The only person missing was Holly. I had mostly cleared her of potential wrongdoing, being 99.9% sure that she had nothing to do with any of this and was an unfortunate bystander who chose the wrong cruise to be an intern on.
The one hundredth of a percent that remained wasn’t something I was going to entertain right now with much more obvious suspects.
“This is all getting out of hand.” The captain was standing, leaning against his office chair. “Two murders? I’m used to dealing with crises, but this is starting to get ridiculous.”
“Yes. I’ll agree on that point.” Sebastian stepped forward and stood toe to toe with the captain. Ethan was prepared to separate them if Sebastian tried anything funny. “This is ridiculous. This ship’s security is simply atrocious.”
“Step away from the captain, Mr. Hawk,” Ethan said. “The security on the ship is fine and I won’t hear othe
rwise.”
“Then why are two of my people dead?”
“Maybe it’s because one of your people killed them. LightningBlossom is the group who brought the violence aboard our ship. I would watch what I say because I’m sure my dear Kelly here would love to put together a lawsuit against your company for dragging the Swan of the Seas’ good name through the mud with these murders.”

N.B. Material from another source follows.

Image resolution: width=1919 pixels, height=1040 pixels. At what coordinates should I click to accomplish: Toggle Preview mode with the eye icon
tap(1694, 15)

A smile was on my face and I couldn’t stifle it, even knowing I should. We were really good at keeping our ship’s name clean despite everything that had happened. Kelly must have been some sort of PR wizard.
“I’m going to reiterate this,” said PR wizard interjected. “Here on the Swan, we treat each passenger as a valued treasure. The deaths of Vernon and Ivan weigh heavy on our consciences and we’re doing what we can to make sure that it doesn’t happen again.”
“Our CEO is dead!” Sebastian said, slamming his fist on the table. “If it weren’t some fluke of luck, our company could have been ruined because of that. Thousands of people out of work because of your company’s failures.”
“As I said, our passengers are valued treasures and we would never do anything rash to endanger them.”
“Except turn off all the cameras and anything that could tell us who is responsible for all of this.”
“That was Vernon’s decision, and he had discussed it with corporate. We only do what we are told, sir.”
“Oh, the ‘we only do what we’re told’ defense. That’s bulletproof, I tell you!”
Kelly smiled, obviously struggling to stay diplomatic in this situation. “It was your CEO’s request. Your boss’s request.”
“It was. And now he’s dead and you still won’t turn the cameras on.”
“Protocol, sir.”
Or one really, really stubborn oaf who needs to follow the rules to the letter instead of the spirit.
Kelly and Sebastian continued arguing, Sebastian shouting at her and Kelly gritting her teeth with every ‘sir’ she said.
Soon, everyone started to get involved, yelling at the top of their lungs at one another.
“We should get a refund for this cruise!”
The words seemed to fly from every direction.
“Talk to corporate and wait six to eight weeks for a response.”